All that is wanted is the exact text of the lines below from the one with "You are a computer-use" through the one with "Click the Invite button", inclusive, minus any pictures.

____ EXCERPTED RECORDS

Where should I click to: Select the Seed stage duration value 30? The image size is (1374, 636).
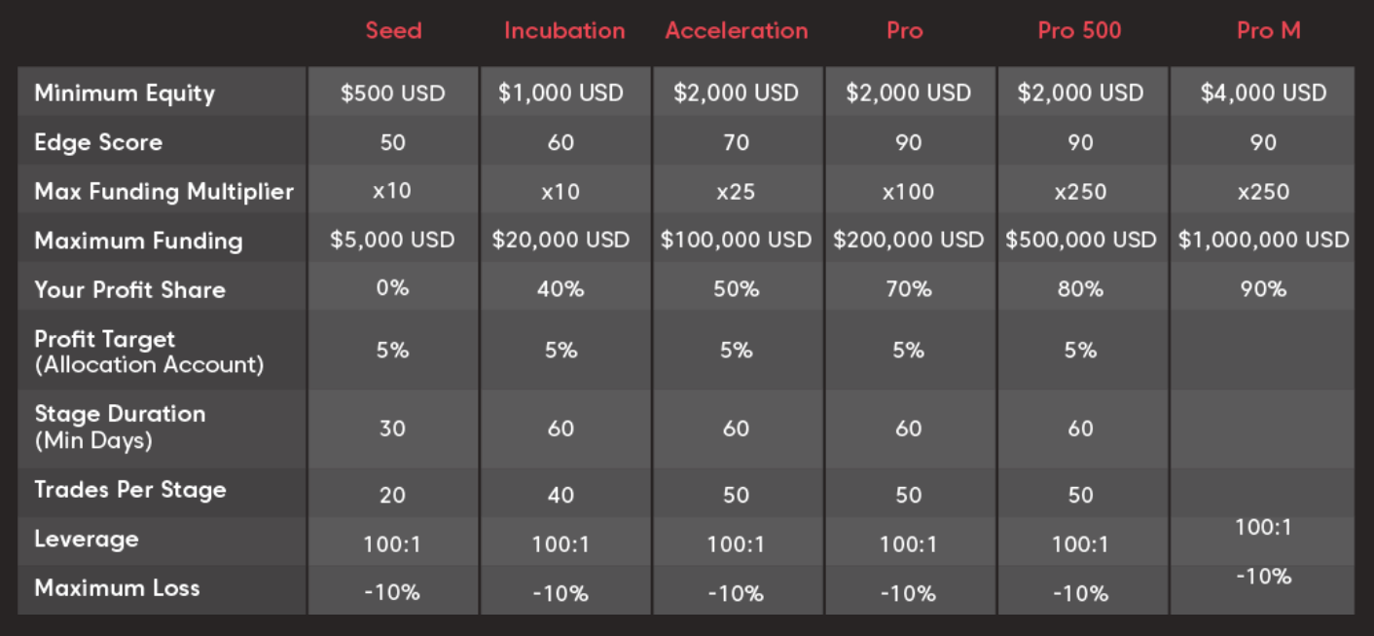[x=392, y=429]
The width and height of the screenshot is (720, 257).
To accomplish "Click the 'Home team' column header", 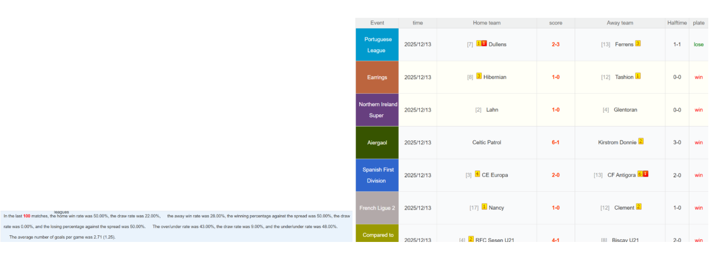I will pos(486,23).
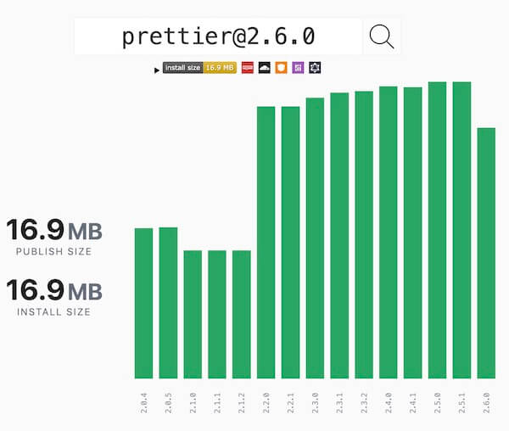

________
____ EXCERPTED RECORDS

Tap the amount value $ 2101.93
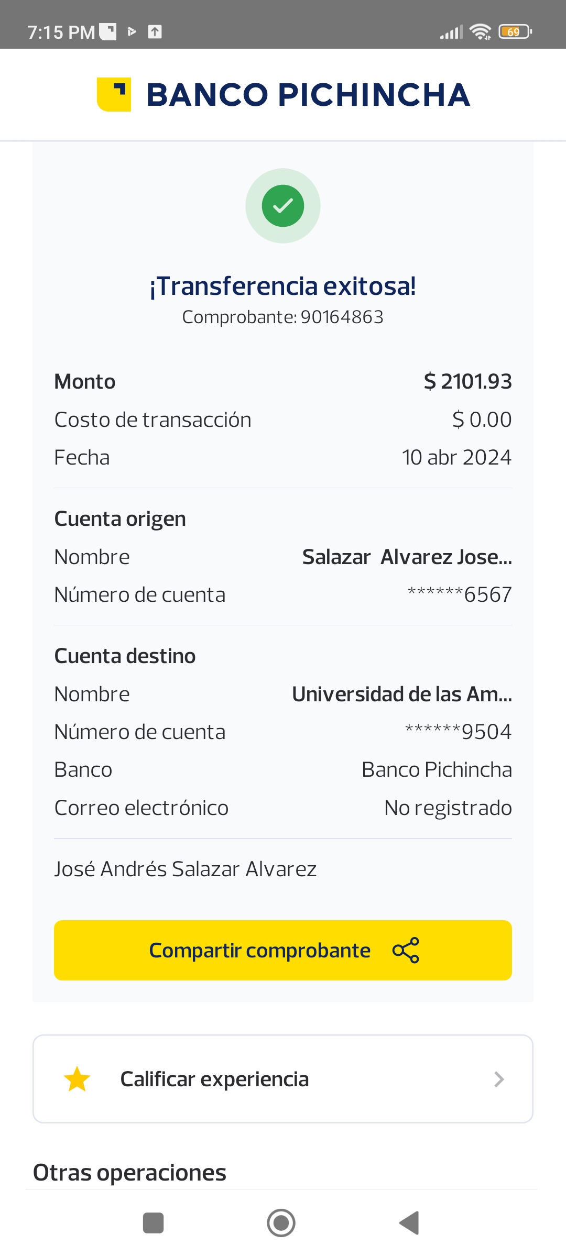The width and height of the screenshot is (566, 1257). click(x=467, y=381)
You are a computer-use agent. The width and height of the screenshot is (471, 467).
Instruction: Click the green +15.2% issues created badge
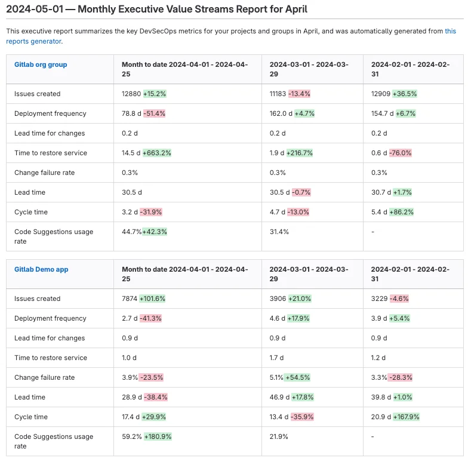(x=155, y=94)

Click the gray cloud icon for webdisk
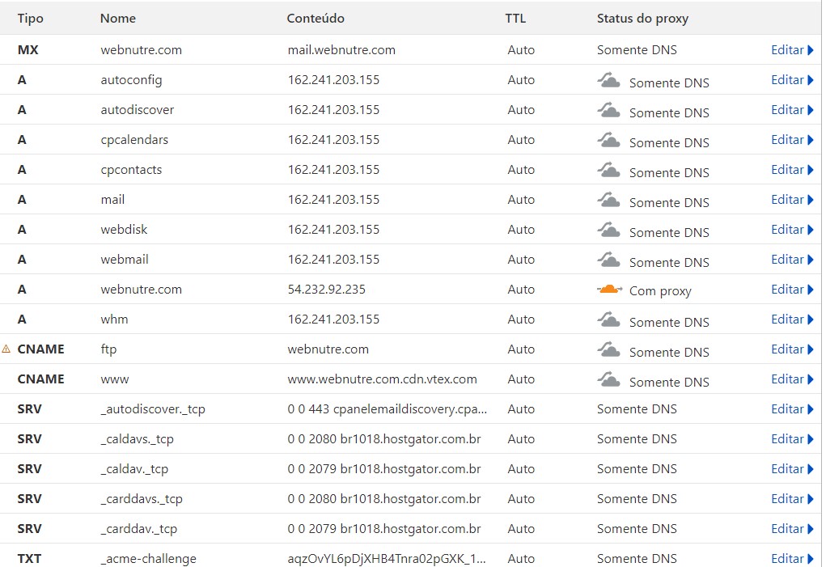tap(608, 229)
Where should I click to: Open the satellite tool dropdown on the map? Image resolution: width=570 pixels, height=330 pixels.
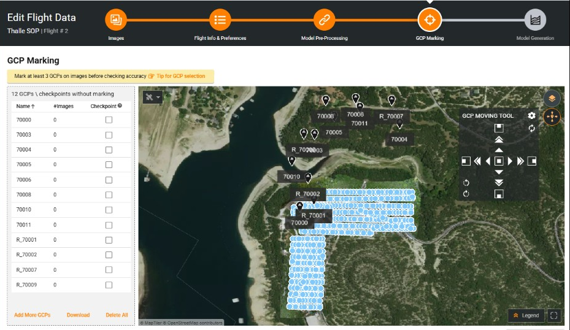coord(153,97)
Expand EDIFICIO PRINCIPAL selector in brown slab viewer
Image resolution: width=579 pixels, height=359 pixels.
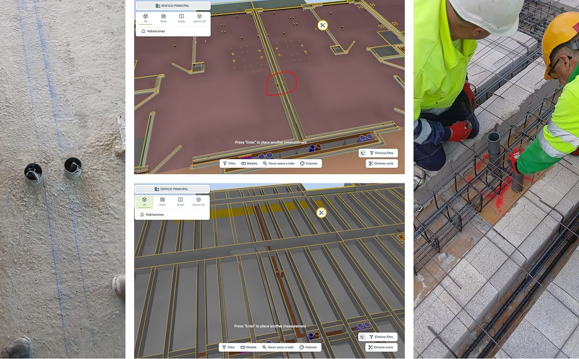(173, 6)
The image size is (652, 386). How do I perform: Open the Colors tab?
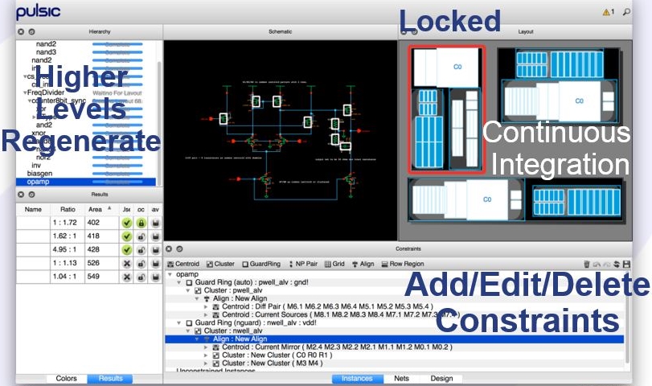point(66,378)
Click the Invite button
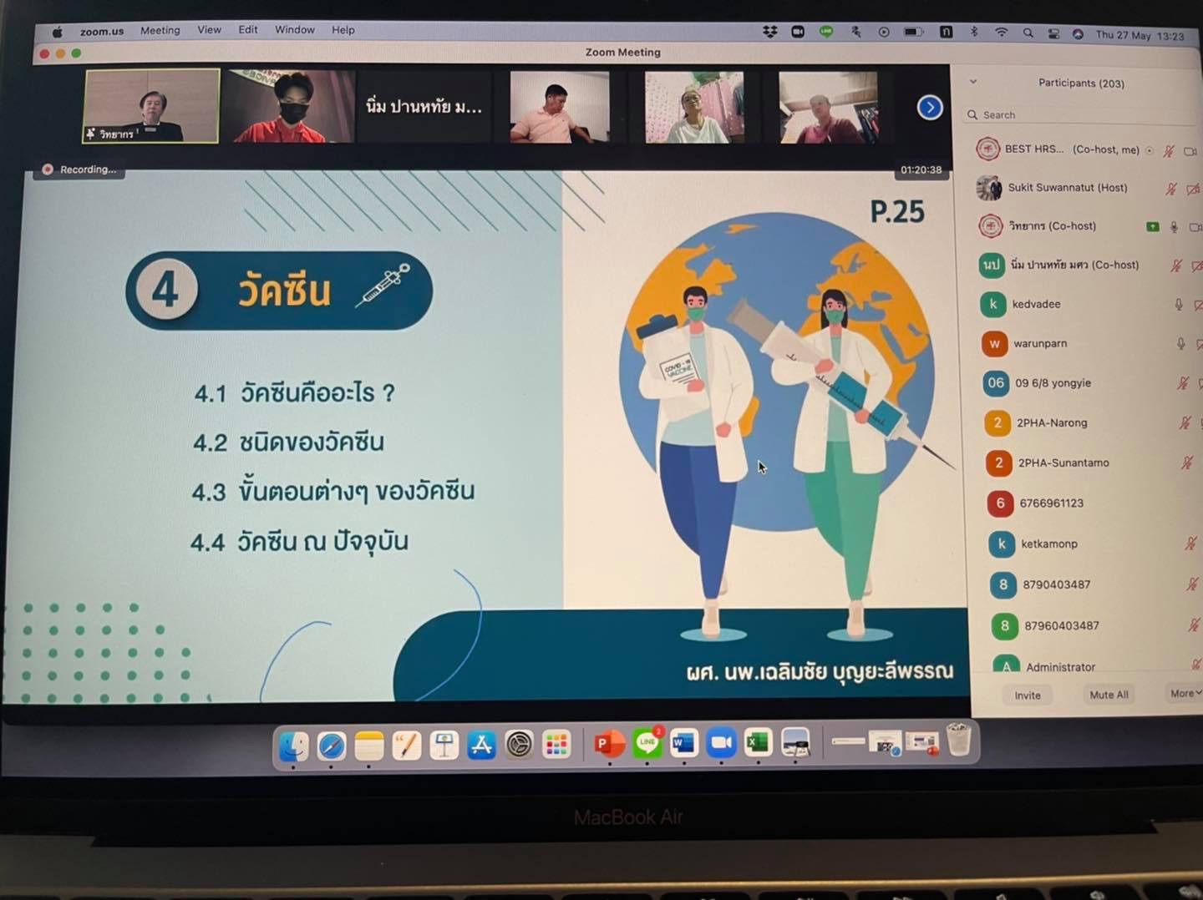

________

_RESPONSE FOR THIS EXERCISE:_
You are a computer-use agent. The width and height of the screenshot is (471, 467).
Instruction: Click the green +15.2% issues created badge
(x=155, y=94)

Click the gray cloud icon for webdisk
tap(608, 229)
Where should I click to: Open the satellite tool dropdown on the map? Image resolution: width=570 pixels, height=330 pixels.
coord(153,97)
Expand EDIFICIO PRINCIPAL selector in brown slab viewer
Image resolution: width=579 pixels, height=359 pixels.
(173, 6)
The image size is (652, 386). How do I perform: Open the Colors tab?
point(66,378)
Click the Invite button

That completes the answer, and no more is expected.